Another source added that the disagreement market participants have regarding the CLO forecast is due to the lack of information banks and CLO managers are willing to share. Market participants beyond CLOs, he emphasized, will be dramatically impacted if there is another large scale wave of liquidations. “CLOs represent over 50% of the loan market. If they unwind, I can’t imagine what that would be like,” he said.

What drove the forced selling at the end of last year was the fact that so many CLOs incorporated total return swaps —a  structure that resembles a revolver, but where a swap counterparty, typically the underwriter, retains the loans on its balance sheet. Total return swaps, which were used by hedge funds as a way to access the loan market, have price triggers that require the CLO manager to sell certain assets when the market value of the portfolio falls below a certain point. Bank of America and Citigroup were two firms forced to liquidate portfolios of total return swap CLOs.
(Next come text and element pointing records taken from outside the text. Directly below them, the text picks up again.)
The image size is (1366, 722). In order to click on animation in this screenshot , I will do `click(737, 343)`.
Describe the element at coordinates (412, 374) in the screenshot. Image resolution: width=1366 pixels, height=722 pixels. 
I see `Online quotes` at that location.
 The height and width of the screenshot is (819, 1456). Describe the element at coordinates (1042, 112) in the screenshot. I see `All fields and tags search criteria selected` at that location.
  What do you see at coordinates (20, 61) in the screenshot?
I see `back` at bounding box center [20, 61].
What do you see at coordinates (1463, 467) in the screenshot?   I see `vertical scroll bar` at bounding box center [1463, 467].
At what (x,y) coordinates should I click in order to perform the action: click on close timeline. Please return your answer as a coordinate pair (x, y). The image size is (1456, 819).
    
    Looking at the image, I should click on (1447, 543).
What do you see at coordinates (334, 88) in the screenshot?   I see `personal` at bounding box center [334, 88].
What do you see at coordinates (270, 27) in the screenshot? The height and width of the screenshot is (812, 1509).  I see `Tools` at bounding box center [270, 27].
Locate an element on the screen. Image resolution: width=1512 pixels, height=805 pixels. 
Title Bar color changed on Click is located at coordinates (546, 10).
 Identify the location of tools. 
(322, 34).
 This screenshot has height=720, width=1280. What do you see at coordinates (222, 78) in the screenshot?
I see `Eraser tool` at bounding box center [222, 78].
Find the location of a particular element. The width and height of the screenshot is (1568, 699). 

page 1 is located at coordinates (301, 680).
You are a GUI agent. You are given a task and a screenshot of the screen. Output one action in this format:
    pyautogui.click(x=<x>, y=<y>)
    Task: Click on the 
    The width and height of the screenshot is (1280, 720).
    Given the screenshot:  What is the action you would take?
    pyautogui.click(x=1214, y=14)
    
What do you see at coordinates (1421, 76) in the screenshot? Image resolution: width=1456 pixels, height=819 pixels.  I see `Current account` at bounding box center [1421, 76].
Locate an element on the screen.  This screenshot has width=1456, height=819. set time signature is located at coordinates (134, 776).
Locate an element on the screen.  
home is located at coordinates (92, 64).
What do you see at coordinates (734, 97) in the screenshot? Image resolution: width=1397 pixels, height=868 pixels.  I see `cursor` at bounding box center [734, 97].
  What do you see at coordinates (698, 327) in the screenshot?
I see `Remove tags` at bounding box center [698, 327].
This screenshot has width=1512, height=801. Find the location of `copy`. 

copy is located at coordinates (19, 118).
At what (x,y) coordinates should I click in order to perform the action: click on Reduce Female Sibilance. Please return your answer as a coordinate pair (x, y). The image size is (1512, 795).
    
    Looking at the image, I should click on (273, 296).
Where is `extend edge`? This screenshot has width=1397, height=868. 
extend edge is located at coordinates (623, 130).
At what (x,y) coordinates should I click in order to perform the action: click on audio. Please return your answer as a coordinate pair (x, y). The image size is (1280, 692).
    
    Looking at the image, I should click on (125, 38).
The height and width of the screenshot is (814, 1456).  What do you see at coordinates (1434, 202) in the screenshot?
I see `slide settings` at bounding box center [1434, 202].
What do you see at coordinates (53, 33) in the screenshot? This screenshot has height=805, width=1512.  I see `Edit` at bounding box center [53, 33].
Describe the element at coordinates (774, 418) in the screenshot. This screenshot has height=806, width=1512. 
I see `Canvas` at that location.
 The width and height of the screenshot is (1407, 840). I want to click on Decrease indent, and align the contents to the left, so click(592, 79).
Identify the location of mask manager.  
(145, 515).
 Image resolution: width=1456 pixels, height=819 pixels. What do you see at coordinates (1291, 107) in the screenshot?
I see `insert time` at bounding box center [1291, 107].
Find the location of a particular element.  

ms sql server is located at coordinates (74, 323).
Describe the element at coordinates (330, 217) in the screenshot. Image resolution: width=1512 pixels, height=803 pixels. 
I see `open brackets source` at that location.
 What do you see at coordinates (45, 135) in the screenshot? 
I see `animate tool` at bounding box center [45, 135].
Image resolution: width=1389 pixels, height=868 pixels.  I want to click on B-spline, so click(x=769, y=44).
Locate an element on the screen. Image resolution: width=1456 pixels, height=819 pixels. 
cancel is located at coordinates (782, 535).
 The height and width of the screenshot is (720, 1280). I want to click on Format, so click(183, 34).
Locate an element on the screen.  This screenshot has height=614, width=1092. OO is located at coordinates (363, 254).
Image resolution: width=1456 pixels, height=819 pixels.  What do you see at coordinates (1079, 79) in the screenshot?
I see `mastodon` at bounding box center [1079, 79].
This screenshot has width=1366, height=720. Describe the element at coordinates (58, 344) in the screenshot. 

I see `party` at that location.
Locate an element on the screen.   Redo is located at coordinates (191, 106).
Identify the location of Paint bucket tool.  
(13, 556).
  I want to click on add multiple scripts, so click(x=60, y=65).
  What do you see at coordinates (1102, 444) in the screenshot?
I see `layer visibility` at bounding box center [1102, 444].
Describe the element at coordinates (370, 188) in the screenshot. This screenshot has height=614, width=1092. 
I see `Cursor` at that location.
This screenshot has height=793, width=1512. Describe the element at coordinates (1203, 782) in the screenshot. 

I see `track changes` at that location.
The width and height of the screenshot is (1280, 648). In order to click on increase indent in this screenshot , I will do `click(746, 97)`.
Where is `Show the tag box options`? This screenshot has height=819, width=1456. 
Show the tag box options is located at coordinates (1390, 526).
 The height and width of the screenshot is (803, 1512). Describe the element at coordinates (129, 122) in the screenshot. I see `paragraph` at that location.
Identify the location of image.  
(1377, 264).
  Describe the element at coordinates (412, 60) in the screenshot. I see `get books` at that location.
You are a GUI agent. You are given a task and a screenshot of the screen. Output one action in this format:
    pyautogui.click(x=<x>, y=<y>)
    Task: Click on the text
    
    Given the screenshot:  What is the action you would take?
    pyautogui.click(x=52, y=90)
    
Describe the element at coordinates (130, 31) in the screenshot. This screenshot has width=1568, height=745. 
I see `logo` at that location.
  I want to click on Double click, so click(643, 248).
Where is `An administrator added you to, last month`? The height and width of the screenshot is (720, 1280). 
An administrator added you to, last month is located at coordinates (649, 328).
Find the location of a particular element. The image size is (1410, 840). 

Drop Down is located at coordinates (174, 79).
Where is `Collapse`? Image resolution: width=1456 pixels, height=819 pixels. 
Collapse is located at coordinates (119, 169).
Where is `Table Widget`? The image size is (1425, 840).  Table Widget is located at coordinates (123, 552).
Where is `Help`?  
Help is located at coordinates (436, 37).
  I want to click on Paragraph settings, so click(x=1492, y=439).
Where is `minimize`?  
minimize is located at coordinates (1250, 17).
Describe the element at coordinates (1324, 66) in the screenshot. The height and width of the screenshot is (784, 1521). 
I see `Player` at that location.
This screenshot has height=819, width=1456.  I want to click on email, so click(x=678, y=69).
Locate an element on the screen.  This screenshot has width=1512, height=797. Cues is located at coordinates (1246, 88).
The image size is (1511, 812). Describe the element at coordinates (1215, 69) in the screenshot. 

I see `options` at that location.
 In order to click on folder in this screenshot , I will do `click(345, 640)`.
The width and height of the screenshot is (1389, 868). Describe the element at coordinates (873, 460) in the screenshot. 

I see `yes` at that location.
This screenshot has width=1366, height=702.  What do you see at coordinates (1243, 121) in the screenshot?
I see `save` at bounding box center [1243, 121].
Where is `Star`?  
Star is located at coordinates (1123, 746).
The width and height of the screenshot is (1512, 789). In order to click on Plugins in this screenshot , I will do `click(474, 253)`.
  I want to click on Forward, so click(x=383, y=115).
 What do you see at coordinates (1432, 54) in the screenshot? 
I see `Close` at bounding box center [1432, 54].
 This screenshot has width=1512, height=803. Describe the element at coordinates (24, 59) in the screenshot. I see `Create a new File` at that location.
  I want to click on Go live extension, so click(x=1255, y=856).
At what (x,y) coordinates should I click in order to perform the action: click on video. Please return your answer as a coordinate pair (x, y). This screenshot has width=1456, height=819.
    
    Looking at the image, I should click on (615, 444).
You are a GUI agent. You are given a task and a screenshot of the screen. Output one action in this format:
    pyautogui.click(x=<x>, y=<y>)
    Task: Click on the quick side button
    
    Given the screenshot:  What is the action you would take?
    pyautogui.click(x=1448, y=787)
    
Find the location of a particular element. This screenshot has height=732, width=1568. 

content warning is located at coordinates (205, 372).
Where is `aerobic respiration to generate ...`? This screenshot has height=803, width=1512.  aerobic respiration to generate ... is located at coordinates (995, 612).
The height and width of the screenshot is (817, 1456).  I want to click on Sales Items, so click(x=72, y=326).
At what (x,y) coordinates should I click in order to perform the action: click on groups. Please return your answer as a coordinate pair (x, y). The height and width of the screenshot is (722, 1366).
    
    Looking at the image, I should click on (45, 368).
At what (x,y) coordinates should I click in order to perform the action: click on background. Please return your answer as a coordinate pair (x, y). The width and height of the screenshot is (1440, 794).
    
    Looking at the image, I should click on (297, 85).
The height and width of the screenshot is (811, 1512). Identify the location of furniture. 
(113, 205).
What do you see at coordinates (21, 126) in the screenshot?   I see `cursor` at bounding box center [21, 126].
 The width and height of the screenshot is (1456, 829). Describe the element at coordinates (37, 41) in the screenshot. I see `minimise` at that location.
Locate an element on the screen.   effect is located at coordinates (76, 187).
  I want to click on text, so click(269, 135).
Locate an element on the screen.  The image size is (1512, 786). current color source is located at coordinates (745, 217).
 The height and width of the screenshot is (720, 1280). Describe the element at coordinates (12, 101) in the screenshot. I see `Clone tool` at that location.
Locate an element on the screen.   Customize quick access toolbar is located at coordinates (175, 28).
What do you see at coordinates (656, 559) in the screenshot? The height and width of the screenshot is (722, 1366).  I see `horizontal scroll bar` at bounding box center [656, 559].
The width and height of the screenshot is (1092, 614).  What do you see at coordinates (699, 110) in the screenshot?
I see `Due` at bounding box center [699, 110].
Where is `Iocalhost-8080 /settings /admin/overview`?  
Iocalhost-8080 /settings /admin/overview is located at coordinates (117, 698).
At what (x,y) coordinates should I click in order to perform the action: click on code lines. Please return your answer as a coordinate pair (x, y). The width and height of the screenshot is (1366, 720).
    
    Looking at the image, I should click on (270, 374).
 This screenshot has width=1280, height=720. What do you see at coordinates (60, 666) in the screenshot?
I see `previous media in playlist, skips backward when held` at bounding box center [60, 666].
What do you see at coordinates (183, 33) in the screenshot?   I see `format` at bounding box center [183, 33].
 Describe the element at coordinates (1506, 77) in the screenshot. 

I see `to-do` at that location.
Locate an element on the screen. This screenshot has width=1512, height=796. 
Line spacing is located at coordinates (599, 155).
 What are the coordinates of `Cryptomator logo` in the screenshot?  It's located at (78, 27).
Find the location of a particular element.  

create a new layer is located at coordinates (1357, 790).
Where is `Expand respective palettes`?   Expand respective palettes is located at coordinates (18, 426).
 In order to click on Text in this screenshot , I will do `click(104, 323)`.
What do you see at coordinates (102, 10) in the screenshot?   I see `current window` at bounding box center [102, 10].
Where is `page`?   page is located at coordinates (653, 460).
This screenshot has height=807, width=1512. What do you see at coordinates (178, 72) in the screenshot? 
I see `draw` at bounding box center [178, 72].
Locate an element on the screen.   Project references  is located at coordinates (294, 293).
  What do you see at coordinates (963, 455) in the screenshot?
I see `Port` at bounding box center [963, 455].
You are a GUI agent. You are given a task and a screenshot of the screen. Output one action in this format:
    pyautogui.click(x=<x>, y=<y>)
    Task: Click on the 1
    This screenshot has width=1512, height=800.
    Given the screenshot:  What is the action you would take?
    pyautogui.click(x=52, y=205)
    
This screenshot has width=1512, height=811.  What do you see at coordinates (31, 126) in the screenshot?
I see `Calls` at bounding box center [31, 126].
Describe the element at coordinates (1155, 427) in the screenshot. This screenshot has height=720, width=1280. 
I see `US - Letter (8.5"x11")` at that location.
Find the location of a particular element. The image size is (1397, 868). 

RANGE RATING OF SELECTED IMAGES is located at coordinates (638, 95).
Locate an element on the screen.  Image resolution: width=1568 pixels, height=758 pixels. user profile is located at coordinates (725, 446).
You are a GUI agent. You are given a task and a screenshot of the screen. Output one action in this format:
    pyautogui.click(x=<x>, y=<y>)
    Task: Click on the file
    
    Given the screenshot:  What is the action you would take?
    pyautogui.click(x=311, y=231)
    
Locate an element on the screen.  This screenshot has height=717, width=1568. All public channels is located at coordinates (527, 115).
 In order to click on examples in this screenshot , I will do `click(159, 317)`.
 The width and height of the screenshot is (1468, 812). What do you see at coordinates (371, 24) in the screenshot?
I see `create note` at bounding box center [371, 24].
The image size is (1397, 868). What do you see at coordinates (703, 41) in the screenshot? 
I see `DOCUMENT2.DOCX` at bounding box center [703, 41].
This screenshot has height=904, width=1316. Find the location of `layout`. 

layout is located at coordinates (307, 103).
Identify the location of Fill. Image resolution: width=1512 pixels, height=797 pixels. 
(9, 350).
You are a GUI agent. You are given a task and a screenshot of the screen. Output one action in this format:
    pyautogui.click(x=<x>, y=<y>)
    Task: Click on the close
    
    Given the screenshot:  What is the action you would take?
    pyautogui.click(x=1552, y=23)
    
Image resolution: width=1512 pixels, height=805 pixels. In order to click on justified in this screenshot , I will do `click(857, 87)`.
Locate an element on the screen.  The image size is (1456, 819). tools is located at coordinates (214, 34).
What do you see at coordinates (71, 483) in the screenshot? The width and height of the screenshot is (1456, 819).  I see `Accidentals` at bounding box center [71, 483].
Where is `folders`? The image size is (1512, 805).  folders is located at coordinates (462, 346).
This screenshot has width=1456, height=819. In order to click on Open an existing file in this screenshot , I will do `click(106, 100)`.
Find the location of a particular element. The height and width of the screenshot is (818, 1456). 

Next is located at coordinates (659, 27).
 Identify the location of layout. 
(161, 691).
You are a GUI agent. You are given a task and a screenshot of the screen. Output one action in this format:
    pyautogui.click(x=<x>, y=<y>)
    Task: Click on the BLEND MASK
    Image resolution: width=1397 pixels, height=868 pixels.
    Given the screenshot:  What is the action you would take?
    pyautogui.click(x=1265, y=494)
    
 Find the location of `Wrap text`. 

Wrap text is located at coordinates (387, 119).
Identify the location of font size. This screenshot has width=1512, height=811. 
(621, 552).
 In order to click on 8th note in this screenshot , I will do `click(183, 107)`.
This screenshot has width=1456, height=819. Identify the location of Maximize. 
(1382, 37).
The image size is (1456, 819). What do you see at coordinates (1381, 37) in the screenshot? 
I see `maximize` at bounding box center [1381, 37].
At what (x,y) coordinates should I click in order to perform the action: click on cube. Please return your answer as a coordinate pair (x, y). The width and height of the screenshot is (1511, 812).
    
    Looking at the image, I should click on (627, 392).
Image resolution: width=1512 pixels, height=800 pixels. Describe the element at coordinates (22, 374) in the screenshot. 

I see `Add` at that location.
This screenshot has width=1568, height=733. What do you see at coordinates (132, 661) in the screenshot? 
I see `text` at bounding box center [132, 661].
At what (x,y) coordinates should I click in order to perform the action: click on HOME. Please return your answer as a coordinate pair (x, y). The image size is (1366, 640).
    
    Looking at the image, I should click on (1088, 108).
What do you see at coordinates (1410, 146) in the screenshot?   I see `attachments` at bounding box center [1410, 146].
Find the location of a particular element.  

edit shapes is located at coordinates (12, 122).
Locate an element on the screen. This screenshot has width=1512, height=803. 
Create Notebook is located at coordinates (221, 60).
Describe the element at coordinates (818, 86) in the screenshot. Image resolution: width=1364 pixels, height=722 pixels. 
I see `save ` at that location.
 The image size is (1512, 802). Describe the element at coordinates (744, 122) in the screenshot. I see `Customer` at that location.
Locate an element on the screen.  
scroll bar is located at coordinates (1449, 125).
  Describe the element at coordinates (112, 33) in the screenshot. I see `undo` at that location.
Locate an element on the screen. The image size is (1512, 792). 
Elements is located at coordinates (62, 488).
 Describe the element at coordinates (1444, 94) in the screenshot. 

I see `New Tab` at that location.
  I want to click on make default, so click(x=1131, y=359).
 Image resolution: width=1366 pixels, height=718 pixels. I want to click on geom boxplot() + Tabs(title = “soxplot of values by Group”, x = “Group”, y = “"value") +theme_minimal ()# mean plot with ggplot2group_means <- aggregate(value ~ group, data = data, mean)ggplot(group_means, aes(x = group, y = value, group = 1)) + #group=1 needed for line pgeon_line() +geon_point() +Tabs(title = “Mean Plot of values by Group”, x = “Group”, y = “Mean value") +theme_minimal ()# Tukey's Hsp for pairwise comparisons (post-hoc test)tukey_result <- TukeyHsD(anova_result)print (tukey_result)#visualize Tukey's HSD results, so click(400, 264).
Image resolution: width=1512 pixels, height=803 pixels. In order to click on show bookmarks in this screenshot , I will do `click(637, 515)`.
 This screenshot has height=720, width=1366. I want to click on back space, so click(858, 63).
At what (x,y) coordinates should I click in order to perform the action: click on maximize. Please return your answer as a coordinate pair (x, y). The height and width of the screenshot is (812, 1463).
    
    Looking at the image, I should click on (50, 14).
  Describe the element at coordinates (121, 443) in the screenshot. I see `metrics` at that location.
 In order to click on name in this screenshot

The first wave of CLO liquidations happed right around the time Bear Stearns bit the dust. In that instance, the liquidations occurred with market-value CLOs — a type of CLO that differs from cash-flow CLOs because the market price of the underlying collateral, not just the cash-flow generation from the underlying collateral, supports the deal structure. These CLOs, which make up around 10% of the entire $350 billion CLO market, also liquidated because they hit price triggers. During this time, UBS, Wachovia and Citi liquidated more than $1 billion worth of CLO paper.